====== SOURCE RECORDS

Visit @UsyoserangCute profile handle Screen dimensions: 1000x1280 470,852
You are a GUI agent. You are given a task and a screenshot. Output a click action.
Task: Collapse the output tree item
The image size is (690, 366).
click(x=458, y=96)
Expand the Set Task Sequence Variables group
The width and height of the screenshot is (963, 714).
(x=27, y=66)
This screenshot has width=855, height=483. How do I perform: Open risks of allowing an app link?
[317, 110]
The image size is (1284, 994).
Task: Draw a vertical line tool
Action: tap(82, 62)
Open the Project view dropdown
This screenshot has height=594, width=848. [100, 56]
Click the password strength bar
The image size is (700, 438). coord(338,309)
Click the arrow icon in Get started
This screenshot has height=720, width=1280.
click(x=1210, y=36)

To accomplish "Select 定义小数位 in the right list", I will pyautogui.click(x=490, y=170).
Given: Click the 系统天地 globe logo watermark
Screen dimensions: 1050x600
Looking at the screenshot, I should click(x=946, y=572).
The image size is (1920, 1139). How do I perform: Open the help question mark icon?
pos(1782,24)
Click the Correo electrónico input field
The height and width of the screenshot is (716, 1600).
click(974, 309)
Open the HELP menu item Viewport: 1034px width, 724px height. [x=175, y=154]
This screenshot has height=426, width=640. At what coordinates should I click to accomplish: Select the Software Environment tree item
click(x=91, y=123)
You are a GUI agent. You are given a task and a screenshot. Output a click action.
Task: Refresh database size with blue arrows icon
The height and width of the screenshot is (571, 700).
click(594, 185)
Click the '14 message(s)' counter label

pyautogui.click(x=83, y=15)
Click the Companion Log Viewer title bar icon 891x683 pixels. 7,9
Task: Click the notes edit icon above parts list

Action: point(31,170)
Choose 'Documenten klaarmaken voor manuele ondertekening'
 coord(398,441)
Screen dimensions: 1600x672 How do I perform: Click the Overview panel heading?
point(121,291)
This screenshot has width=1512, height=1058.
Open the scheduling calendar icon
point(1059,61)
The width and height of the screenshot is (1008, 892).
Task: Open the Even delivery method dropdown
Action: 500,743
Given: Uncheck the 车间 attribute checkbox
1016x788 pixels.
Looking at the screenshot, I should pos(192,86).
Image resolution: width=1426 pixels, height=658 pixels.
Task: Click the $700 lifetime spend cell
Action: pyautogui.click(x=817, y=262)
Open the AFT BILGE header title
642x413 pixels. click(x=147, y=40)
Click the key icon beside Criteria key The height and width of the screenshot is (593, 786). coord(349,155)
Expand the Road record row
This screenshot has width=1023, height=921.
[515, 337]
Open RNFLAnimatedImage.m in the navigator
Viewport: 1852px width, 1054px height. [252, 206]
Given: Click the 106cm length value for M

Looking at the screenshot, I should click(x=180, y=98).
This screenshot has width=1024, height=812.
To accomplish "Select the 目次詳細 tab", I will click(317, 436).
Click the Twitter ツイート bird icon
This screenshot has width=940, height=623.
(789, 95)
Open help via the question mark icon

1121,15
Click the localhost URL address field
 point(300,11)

============

▸ **PROBLEM TO SOLVE**: Which lines in the data above contain "will"? Show each one.

▸ **RESULT OF THE TASK**:
To accomplish "Select 定义小数位 in the right list", I will pyautogui.click(x=490, y=170).
To accomplish "Select the 目次詳細 tab", I will click(317, 436).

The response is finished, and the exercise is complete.